● **Exercise directions**: Give every line of the data again, exactly.
*** Block opens ***
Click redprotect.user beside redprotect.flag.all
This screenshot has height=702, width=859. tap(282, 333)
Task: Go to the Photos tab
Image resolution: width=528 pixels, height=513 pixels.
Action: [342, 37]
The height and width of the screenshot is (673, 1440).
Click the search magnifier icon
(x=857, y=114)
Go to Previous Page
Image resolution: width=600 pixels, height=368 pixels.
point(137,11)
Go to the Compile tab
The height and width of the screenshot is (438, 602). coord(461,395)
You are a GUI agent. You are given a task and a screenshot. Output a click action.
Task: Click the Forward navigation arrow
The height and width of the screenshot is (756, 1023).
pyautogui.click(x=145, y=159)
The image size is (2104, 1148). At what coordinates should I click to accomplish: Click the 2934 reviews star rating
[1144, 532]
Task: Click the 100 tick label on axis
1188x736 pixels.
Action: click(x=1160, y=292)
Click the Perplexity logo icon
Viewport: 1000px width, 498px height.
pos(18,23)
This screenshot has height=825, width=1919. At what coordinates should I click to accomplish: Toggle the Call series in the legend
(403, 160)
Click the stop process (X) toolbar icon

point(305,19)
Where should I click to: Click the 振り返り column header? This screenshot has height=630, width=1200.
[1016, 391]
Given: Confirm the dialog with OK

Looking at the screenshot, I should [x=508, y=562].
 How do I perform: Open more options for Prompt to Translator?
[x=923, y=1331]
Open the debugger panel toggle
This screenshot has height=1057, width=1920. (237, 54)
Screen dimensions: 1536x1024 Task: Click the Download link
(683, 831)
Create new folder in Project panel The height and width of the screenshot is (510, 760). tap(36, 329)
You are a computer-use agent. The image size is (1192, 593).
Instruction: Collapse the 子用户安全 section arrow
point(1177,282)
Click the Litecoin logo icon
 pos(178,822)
*** Block closes ***
● **Written response**:
Click redprotect.user beside redprotect.flag.all
This screenshot has height=702, width=859. tap(282, 333)
Task: Go to the Photos tab
Image resolution: width=528 pixels, height=513 pixels.
Action: [342, 37]
The height and width of the screenshot is (673, 1440).
Click the search magnifier icon
(x=857, y=114)
Go to Previous Page
Image resolution: width=600 pixels, height=368 pixels.
point(137,11)
Go to the Compile tab
The height and width of the screenshot is (438, 602). coord(461,395)
You are a GUI agent. You are given a task and a screenshot. Output a click action.
Task: Click the Forward navigation arrow
The height and width of the screenshot is (756, 1023).
pyautogui.click(x=145, y=159)
The image size is (2104, 1148). At what coordinates should I click to accomplish: Click the 2934 reviews star rating
[1144, 532]
Task: Click the 100 tick label on axis
1188x736 pixels.
Action: click(x=1160, y=292)
Click the Perplexity logo icon
Viewport: 1000px width, 498px height.
pos(18,23)
This screenshot has height=825, width=1919. At what coordinates should I click to accomplish: Toggle the Call series in the legend
(403, 160)
Click the stop process (X) toolbar icon

point(305,19)
Where should I click to: Click the 振り返り column header? This screenshot has height=630, width=1200.
[1016, 391]
Given: Confirm the dialog with OK

Looking at the screenshot, I should [x=508, y=562].
 How do I perform: Open more options for Prompt to Translator?
[x=923, y=1331]
Open the debugger panel toggle
This screenshot has height=1057, width=1920. (237, 54)
Screen dimensions: 1536x1024 Task: Click the Download link
(683, 831)
Create new folder in Project panel The height and width of the screenshot is (510, 760). tap(36, 329)
You are a computer-use agent. The image size is (1192, 593).
Instruction: Collapse the 子用户安全 section arrow
point(1177,282)
Click the Litecoin logo icon
 pos(178,822)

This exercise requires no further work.